Angustias, una vez sentada, extendió
el brazo sobre la mesa rectangular. Al otro lado, una sonrisa inquieta le daba
la bienvenida envuelta en diminutivos almibarados.. La propietaria de la mueca
risueña tomó las manos de Angustias y las escrutó con pericia profesional. Una
vez concluida la inspección, determinó que lo mejor era hacer una manicura
francesa en las uñas de porcelana que se
disponía a componer.
Angustias aceptó la sugerencia y
observó la destreza de quien manipulaba la lima con atención plena en su hacer.
Era primera hora y se encontraba junto a la joven manicurista en un local
decorado a medio camino entre el dálmata y el leopardo. El lugar era espacioso
y reinaba el silencio solo roto por indicaciones de la profesional sobre la
posición del brazo, a las que se adosaban expresiones empalagosas que se
repetían como mantra.
Angustias notó que el aire se iba
enrareciendo segundos después de quedar abierto un bote de un líquido
transparente. Una alfombra blanquecina flanqueaba la silueta que las manos recortaban
sobre la superficie de la mesa. Eran los restos del limado convertidos en copos
casi etéreos. Todo era tranquilo y en tres cuartos de hora se acabaría la
renovación de sus extremidades superiores.
Angustias escuchó un “Qué tal,
chocho” que la sacó del duermevelas en el que se había sumergido acunada por el
olor soporífero y el relax al que se había abandonado. La contestación a este
saludo interrogativo fue “Cansada, chocho tonto”. A partir de ahí se fue
llenando el establecimiento de empleadas y clientas que desterraron al
ostracismo la paz anterior y con la alegría por bandera, flotaron los
calificativos mas variopintos con las que reconocer estados de ánimo de las
protagonistas reconvertidas en altramuces a lo basto.
Angustias se reía con los ojos y
el labio superior iniciaba la curva que reflejaba la diversión y la
perplejidad.
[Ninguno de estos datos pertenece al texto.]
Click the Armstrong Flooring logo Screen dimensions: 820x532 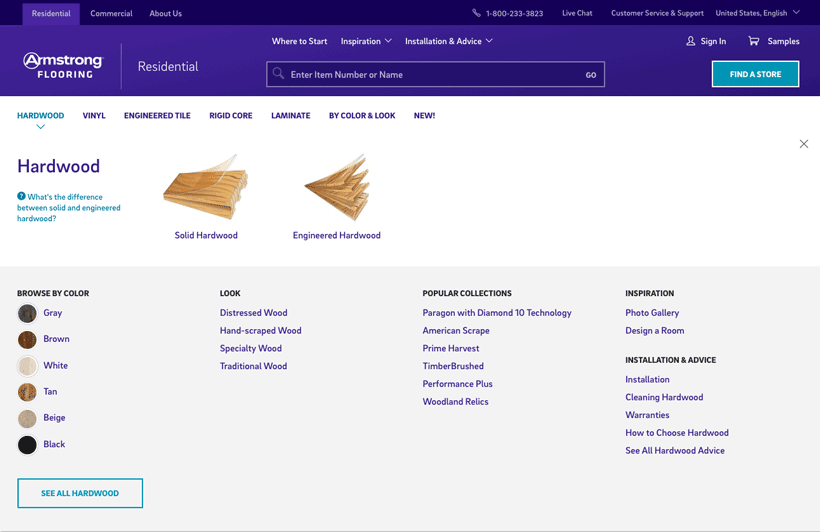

Pensaba que aquel universo femenino trasgredía la corrección del
lenguaje y con humor establecía una radiografía certera sobre el estar y sentir
de aquellas mujeres.
Angustias quedó satisfecha con el
resultado final del trabajo demandado y salió a la calle pensando en lo
importante que es saber reírse de la vida, en lo sano que es la tolerancia con
la creatividad. Agradeció el ratito echado en aquel refugio de la desinhibición
lingüística y se dirigió a su café favorito, aquel que tenía nombre de
conversación inteligente, y mientras tomaba un leche y leche, retomó la lectura del misterio que envolvía la
muerte de Rosendo Franco en la obra de Jorge Zepeda Patterson, cuyo título
igualaba un nombre propio con el fémur mas bello del mundo.
Angustias agradecía el humor en sus
diversas vertientes. Entendía que era un ejercicio de creatividad que servía de
piedra de toque para la sociedad que indicaba lo que cuestionaba, incomodaba o
no estaba asumido por el ser humano. Comprendía que era necesario y que si bien
podría caer en ocasiones en la zafiedad,
era imprescindible para evaluar el rumbo de la historia humana. Se encontraba en ese momento en lo que llamó “Chocho
reflexivo” y con humor y uñas de
porcelana recién estrenadas, anduvo la mañana. Buena semana.